It is during their games that the four children in The Chronicles of Narnia move out of ordinary reality and reach a world where they finally encounter Aslan, the Great Lion. As their adventures expand they uncover more worlds within worlds. 

The further up and further in you go, the bigger everything gets. The inside is larger than the outside” Mr Tumnus (the faun) explains to Lucy Pevensie (the youngest of the four children) in the seventh and final Narnia book The Last Battle. Lucy begins to see more and more clearly. She realises that the garden is not a garden but an entire new world, with rivers and forests, mountains and waterfalls. And yet this is not at all weird, for she knew this already. 

“I see,” she says, “this is still Narnia, and more real and more beautiful than the Narnia down below, just as it was more real and more beautiful than the Narnia outside the Stable door. I see...world within world, Narnia within Narnia.” “Yes,” says Mr. Tumnus, “like an onion: except that as you continue to go in and in, each circle is larger than the last.” And Lucy comments “in our world, too, a Stable once had something inside it that was bigger than our whole world.”  

Verily I say unto you, Except ye be converted, and become as little children, ye shall not enter into the kingdom of heaven.” (Matthew 18:3)

In the Rider-Waite deck Strength is the eighth card of the Major Arcana. This is controversial since in later decks the same position is held by Justice, while Strength is number 11. Arthur Waite and other authors influenced by the esoteric Order of the Golden Dawn switched the two cards, placing Strength right after the Chariot. This emphasises the polarity between Cancer (Chariot) and Leo (Strength), Moon and Sun, yet in a way in which their conventional attributes appear to be reversed and Cancer stands for yoga, control, rationality, attack and the male, while Leo represents tantra, release, emotionality, surrender and the female.

WORK REQUEST. Copy out the passage on Narnia and the Strength card word for word, in full.

INFORMATION.
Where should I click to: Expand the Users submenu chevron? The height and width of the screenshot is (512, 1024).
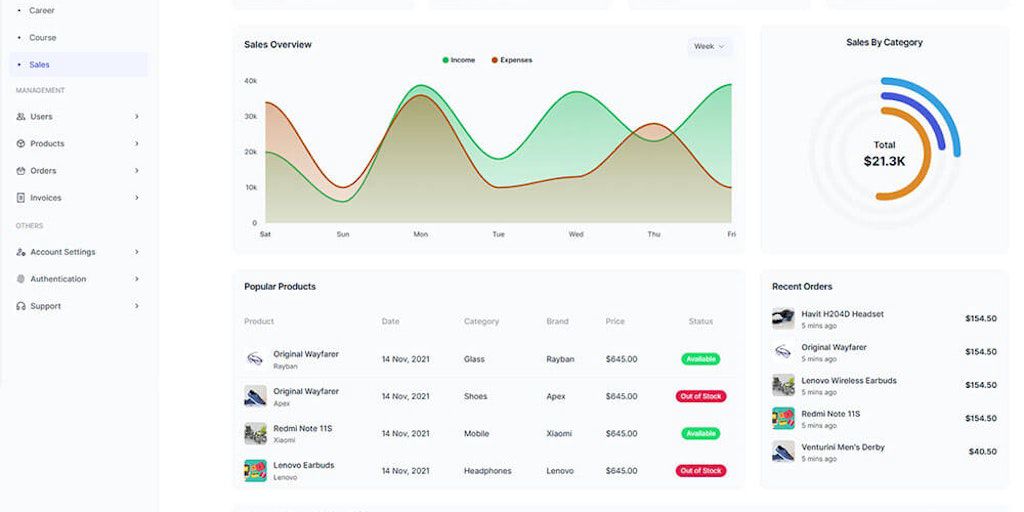[x=136, y=116]
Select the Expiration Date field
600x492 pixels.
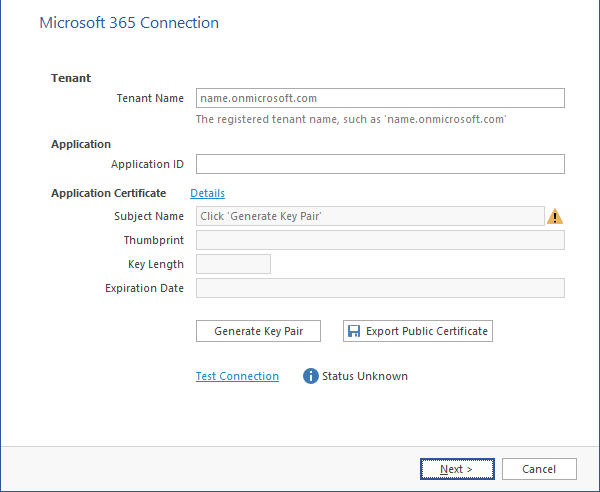coord(380,288)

SOLUTION TO THE PROBLEM.
It is during their games that the four children in The Chronicles of Narnia move out of ordinary reality and reach a world where they finally encounter Aslan, the Great Lion. As their adventures expand they uncover more worlds within worlds. 

The further up and further in you go, the bigger everything gets. The inside is larger than the outside” Mr Tumnus (the faun) explains to Lucy Pevensie (the youngest of the four children) in the seventh and final Narnia book The Last Battle. Lucy begins to see more and more clearly. She realises that the garden is not a garden but an entire new world, with rivers and forests, mountains and waterfalls. And yet this is not at all weird, for she knew this already. 

“I see,” she says, “this is still Narnia, and more real and more beautiful than the Narnia down below, just as it was more real and more beautiful than the Narnia outside the Stable door. I see...world within world, Narnia within Narnia.” “Yes,” says Mr. Tumnus, “like an onion: except that as you continue to go in and in, each circle is larger than the last.” And Lucy comments “in our world, too, a Stable once had something inside it that was bigger than our whole world.”  

Verily I say unto you, Except ye be converted, and become as little children, ye shall not enter into the kingdom of heaven.” (Matthew 18:3)

In the Rider-Waite deck Strength is the eighth card of the Major Arcana. This is controversial since in later decks the same position is held by Justice, while Strength is number 11. Arthur Waite and other authors influenced by the esoteric Order of the Golden Dawn switched the two cards, placing Strength right after the Chariot. This emphasises the polarity between Cancer (Chariot) and Leo (Strength), Moon and Sun, yet in a way in which their conventional attributes appear to be reversed and Cancer stands for yoga, control, rationality, attack and the male, while Leo represents tantra, release, emotionality, surrender and the female.